▸ ITEMS
* Begin *

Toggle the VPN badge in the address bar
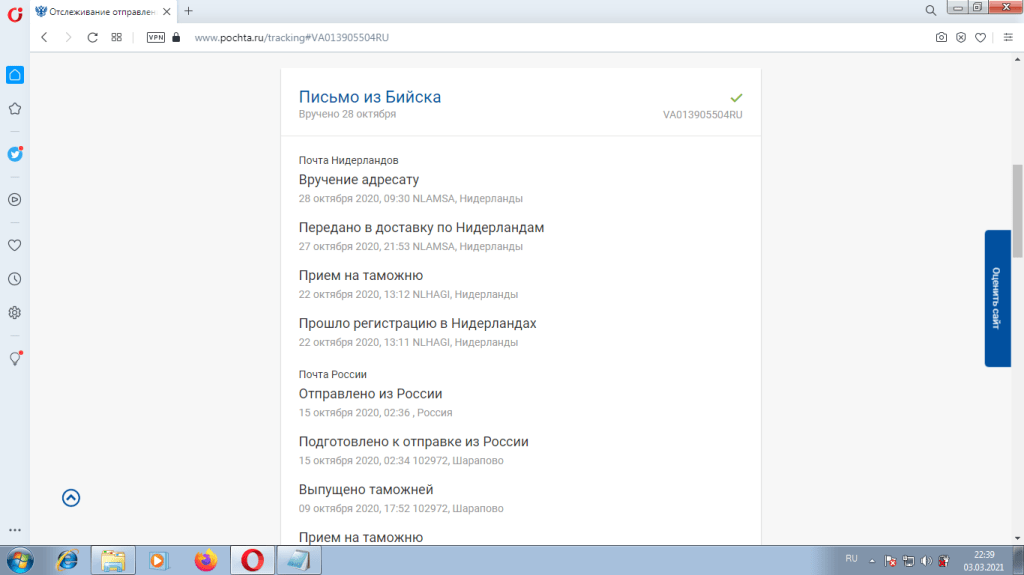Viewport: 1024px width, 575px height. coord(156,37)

* End *
* Begin *

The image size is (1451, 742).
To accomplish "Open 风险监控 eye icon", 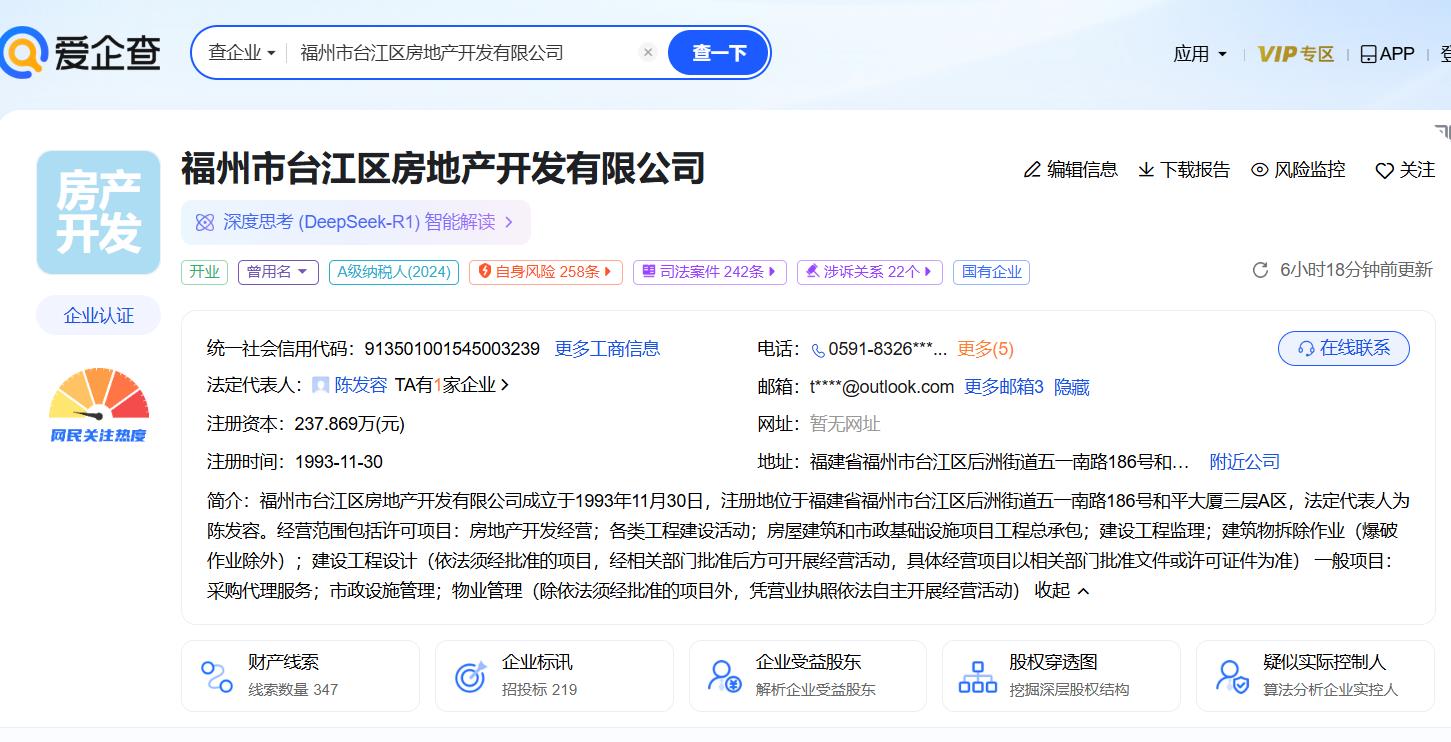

* End *
* Begin *

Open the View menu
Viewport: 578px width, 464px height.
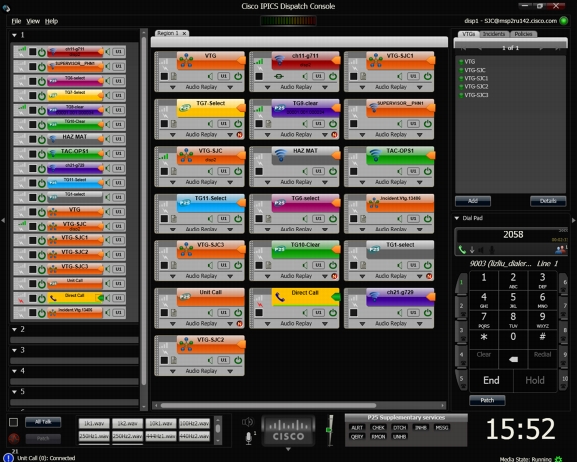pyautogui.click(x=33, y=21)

* End *

▸ YOUR OBJECTIVE
Begin at the line that has "Open the View menu" and stop after the line that has "pyautogui.click(x=33, y=21)". Rewrite only those lines of the data, replacing "View menu" with "Window menu" and changing nothing else, and leave the pictures out.

▸ WORKED ANSWER
Open the Window menu
Viewport: 578px width, 464px height.
pyautogui.click(x=33, y=21)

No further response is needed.